All the Fishes Come Home to Roost tells the story of how Brown, aged seven, was uprooted from her home in Los Angeles by her parents' decision to live in India and devote their lives to Baba. Baba did not engage in the financial or sexual shenanigans of some other high-profile gurus. He is best remembered for coining the maxim "Don't worry, be happy", for being the guru of the Who's Pete Townshend, and for having refrained from speaking for the last 44 years of his life, communicating instead through sign language and an alphabet board. Brown's memoir is not an expose of a dangerous cult but an absurdist comedy whose characters are mad rather than bad.
Religion of any kind attracts the mildly unhinged, but obscure and off-beat religions attract more than their share. In the case of Baba-lovers, as with other Indian faiths, this is complicated by the belief in holy madmen, masts who have become intoxicated with love of God.
The ashram had its own resident mast, a revered figure from whom pilgrims were nevertheless warned to keep a safe distance.
Western pilgrims also went crazy on a regular basis, wandering naked on to the volleyball court, or scandalising the locals by announcing their divinity.
However much these Westerners may have believed that their craziness was divinely inspired, the senior Indian disciples were having none of it. Reverence for holy madmen was juxtaposed with a total lack of sentimentality towards those who were just plain mad. Crazed pilgrims were briskly sedated, hospitalised and shipped home.
The line between earthly and divine madness, so clear-cut to believers, can seem a fine one to outsiders. Brown asks the Indian disciples "how one might tell the difference between a madman who thought he was God and a genuine incarnation. They responded that it was obvious when you met them. Madmen seemed mad; gods seemed godly."

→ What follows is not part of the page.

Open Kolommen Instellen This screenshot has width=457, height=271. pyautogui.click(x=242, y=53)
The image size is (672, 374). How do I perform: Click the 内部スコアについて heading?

Even those American Baba-lovers who weren't clinically insane could reach heights of peculiarity never quite attained by their Australian counterparts (never mind the Indians, who tended to be bracingly practical). The rumour among the Australian kids was that the Californian Baba-lovers stowed crystals up their bums; certainly they walked as though they did. Their religious fervour was untempered by any redeeming touch of irony. Western Baba-lovers were also discouraged from venturing far beyond the ashram, the Indian disciples having decided, sensibly enough, that they lacked the commonsense to stay out of trouble. But this meant that the resident Westerners were isolated in a very small and eccentric community, a situation that was trying for the adults and utterly miserable for Brown. Her writing is at its strongest when she is describing this claustrophobic and demented world. Her descriptions of the India beyond the ashram are less compelling, perhaps because this territory has already been so well explored by legions of Indian and foreign writers.

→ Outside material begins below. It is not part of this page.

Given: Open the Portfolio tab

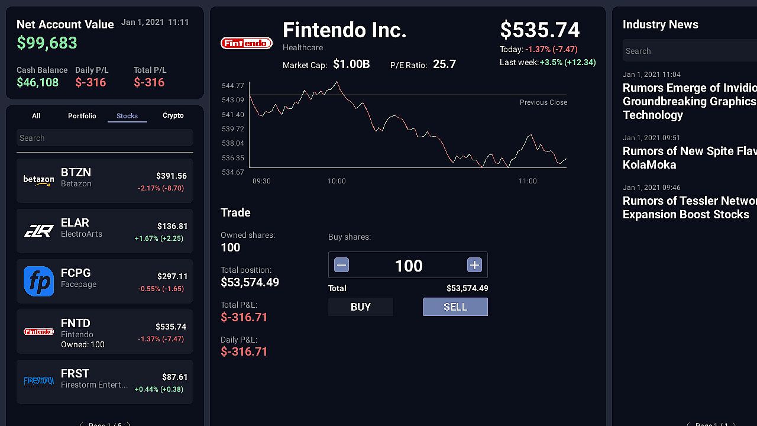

All the Fishes Come Home to Roost is a thoughtful and funny account of how even the most laid-back religion can produce total insanity if a tiny community of believers is isolated from the rest of the world.
As a Muslim, I'm highly conscious of the fact that there are, as yet, no Baba-inspired suicide bombers. There are complex theological reasons why I chose Islam over Baba, and one practical one: with more than one billion Muslims in the world, it's pretty easy to avoid mixing with the ones I don't like. Islamic extremism may be a whole lot more dangerous than Baba extremism, but as Brown's book illustrates, if it were possible to irritate someone to death, there are Californian Baba-lovers who would manage it.
Shakira Hussein is editor of Shalom Pax Salam.